### Instructions to follow
Print the listing below verbatim, keeping every line and its order unchanged.

Stored items
──────────
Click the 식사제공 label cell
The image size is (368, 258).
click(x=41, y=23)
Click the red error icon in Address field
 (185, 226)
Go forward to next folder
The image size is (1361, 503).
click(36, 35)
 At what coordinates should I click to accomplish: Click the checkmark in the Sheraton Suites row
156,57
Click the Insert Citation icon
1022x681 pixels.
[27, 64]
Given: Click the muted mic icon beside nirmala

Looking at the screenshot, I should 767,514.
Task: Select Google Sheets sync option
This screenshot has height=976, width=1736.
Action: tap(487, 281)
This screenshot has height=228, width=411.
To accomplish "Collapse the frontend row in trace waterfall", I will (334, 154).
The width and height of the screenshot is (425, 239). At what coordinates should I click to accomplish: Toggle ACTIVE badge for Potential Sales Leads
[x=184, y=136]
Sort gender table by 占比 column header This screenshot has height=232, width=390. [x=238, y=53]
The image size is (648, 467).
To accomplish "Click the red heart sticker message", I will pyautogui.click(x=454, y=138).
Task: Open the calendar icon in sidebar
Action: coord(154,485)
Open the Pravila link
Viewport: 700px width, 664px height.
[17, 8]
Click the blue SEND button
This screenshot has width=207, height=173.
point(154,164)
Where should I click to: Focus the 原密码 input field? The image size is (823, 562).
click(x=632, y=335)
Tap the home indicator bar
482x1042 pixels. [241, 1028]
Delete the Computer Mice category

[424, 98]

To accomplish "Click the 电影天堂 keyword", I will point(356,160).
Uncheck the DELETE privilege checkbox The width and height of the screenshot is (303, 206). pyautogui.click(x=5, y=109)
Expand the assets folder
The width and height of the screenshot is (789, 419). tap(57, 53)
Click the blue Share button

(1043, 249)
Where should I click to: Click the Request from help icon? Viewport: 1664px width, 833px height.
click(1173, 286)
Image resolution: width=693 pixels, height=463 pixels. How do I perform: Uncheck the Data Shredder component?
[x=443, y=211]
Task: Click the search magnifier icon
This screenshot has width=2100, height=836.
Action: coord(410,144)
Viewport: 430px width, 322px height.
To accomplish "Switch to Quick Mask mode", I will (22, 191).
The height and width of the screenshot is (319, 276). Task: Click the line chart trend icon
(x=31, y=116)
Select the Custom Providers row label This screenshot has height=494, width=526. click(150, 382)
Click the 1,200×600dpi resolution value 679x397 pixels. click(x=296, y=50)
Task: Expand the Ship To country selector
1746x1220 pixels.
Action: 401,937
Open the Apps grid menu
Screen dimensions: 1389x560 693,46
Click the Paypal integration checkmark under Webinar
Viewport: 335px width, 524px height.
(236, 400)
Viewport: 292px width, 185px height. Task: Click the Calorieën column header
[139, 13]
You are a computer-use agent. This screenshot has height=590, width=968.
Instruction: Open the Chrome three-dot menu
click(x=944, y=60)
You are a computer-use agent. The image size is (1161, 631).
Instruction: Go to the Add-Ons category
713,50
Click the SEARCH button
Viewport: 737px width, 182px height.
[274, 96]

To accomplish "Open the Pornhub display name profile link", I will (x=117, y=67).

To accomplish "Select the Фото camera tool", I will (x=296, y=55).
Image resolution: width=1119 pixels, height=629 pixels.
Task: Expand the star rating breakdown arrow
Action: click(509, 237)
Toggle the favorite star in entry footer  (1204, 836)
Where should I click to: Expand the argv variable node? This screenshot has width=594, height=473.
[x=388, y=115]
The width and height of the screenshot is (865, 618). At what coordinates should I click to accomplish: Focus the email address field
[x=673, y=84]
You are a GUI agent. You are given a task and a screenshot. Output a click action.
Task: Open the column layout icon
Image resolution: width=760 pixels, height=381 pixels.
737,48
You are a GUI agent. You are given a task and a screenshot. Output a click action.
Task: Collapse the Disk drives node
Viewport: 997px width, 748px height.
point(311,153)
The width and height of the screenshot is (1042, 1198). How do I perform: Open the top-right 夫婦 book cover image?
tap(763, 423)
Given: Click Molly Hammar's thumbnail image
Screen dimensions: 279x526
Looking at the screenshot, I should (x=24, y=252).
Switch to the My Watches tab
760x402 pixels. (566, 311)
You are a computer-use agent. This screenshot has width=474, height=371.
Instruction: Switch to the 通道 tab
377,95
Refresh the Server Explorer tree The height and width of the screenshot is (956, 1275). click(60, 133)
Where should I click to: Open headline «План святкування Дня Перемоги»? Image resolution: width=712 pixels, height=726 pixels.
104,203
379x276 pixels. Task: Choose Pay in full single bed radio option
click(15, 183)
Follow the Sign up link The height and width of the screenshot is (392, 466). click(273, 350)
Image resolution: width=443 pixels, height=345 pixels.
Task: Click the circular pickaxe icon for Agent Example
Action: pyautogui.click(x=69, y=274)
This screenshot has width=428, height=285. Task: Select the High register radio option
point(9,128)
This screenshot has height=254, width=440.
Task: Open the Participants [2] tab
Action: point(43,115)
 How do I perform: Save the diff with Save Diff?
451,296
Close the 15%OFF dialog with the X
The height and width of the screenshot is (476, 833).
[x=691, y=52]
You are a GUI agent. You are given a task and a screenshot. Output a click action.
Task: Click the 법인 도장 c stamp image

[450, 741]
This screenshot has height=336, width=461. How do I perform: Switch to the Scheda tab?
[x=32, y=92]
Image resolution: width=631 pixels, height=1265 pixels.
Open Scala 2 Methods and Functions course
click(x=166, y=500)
──────────
### Task solution
Click the 식사제공 label cell
The image size is (368, 258).
click(x=41, y=23)
Click the red error icon in Address field
 (185, 226)
Go forward to next folder
The image size is (1361, 503).
click(36, 35)
 At what coordinates should I click to accomplish: Click the checkmark in the Sheraton Suites row
156,57
Click the Insert Citation icon
1022x681 pixels.
[27, 64]
Given: Click the muted mic icon beside nirmala

Looking at the screenshot, I should 767,514.
Task: Select Google Sheets sync option
This screenshot has height=976, width=1736.
Action: tap(487, 281)
This screenshot has height=228, width=411.
To accomplish "Collapse the frontend row in trace waterfall", I will (334, 154).
The width and height of the screenshot is (425, 239). At what coordinates should I click to accomplish: Toggle ACTIVE badge for Potential Sales Leads
[x=184, y=136]
Sort gender table by 占比 column header This screenshot has height=232, width=390. [x=238, y=53]
The image size is (648, 467).
To accomplish "Click the red heart sticker message", I will pyautogui.click(x=454, y=138).
Task: Open the calendar icon in sidebar
Action: coord(154,485)
Open the Pravila link
Viewport: 700px width, 664px height.
[17, 8]
Click the blue SEND button
This screenshot has width=207, height=173.
point(154,164)
Where should I click to: Focus the 原密码 input field? The image size is (823, 562).
click(x=632, y=335)
Tap the home indicator bar
482x1042 pixels. [241, 1028]
Delete the Computer Mice category

[424, 98]

To accomplish "Click the 电影天堂 keyword", I will point(356,160).
Uncheck the DELETE privilege checkbox The width and height of the screenshot is (303, 206). pyautogui.click(x=5, y=109)
Expand the assets folder
The width and height of the screenshot is (789, 419). tap(57, 53)
Click the blue Share button

(1043, 249)
Where should I click to: Click the Request from help icon? Viewport: 1664px width, 833px height.
click(1173, 286)
Image resolution: width=693 pixels, height=463 pixels. How do I perform: Uncheck the Data Shredder component?
[x=443, y=211]
Task: Click the search magnifier icon
This screenshot has width=2100, height=836.
Action: coord(410,144)
Viewport: 430px width, 322px height.
To accomplish "Switch to Quick Mask mode", I will (22, 191).
The height and width of the screenshot is (319, 276). Task: Click the line chart trend icon
(x=31, y=116)
Select the Custom Providers row label This screenshot has height=494, width=526. click(150, 382)
Click the 1,200×600dpi resolution value 679x397 pixels. click(x=296, y=50)
Task: Expand the Ship To country selector
1746x1220 pixels.
Action: 401,937
Open the Apps grid menu
Screen dimensions: 1389x560 693,46
Click the Paypal integration checkmark under Webinar
Viewport: 335px width, 524px height.
(236, 400)
Viewport: 292px width, 185px height. Task: Click the Calorieën column header
[139, 13]
You are a computer-use agent. This screenshot has height=590, width=968.
Instruction: Open the Chrome three-dot menu
click(x=944, y=60)
You are a computer-use agent. The image size is (1161, 631).
Instruction: Go to the Add-Ons category
713,50
Click the SEARCH button
Viewport: 737px width, 182px height.
[274, 96]

To accomplish "Open the Pornhub display name profile link", I will (x=117, y=67).

To accomplish "Select the Фото camera tool", I will (x=296, y=55).
Image resolution: width=1119 pixels, height=629 pixels.
Task: Expand the star rating breakdown arrow
Action: click(509, 237)
Toggle the favorite star in entry footer  (1204, 836)
Where should I click to: Expand the argv variable node? This screenshot has width=594, height=473.
[x=388, y=115]
The width and height of the screenshot is (865, 618). At what coordinates should I click to accomplish: Focus the email address field
[x=673, y=84]
You are a GUI agent. You are given a task and a screenshot. Output a click action.
Task: Open the column layout icon
Image resolution: width=760 pixels, height=381 pixels.
737,48
You are a GUI agent. You are given a task and a screenshot. Output a click action.
Task: Collapse the Disk drives node
Viewport: 997px width, 748px height.
point(311,153)
The width and height of the screenshot is (1042, 1198). How do I perform: Open the top-right 夫婦 book cover image?
tap(763, 423)
Given: Click Molly Hammar's thumbnail image
Screen dimensions: 279x526
Looking at the screenshot, I should (x=24, y=252).
Switch to the My Watches tab
760x402 pixels. (566, 311)
You are a computer-use agent. This screenshot has width=474, height=371.
Instruction: Switch to the 通道 tab
377,95
Refresh the Server Explorer tree The height and width of the screenshot is (956, 1275). click(60, 133)
Where should I click to: Open headline «План святкування Дня Перемоги»? Image resolution: width=712 pixels, height=726 pixels.
104,203
379x276 pixels. Task: Choose Pay in full single bed radio option
click(15, 183)
Follow the Sign up link The height and width of the screenshot is (392, 466). click(273, 350)
Image resolution: width=443 pixels, height=345 pixels.
Task: Click the circular pickaxe icon for Agent Example
Action: pyautogui.click(x=69, y=274)
This screenshot has width=428, height=285. Task: Select the High register radio option
point(9,128)
This screenshot has height=254, width=440.
Task: Open the Participants [2] tab
Action: point(43,115)
 How do I perform: Save the diff with Save Diff?
451,296
Close the 15%OFF dialog with the X
The height and width of the screenshot is (476, 833).
[x=691, y=52]
You are a GUI agent. You are given a task and a screenshot. Output a click action.
Task: Click the 법인 도장 c stamp image

[450, 741]
This screenshot has height=336, width=461. How do I perform: Switch to the Scheda tab?
[x=32, y=92]
Image resolution: width=631 pixels, height=1265 pixels.
Open Scala 2 Methods and Functions course
click(x=166, y=500)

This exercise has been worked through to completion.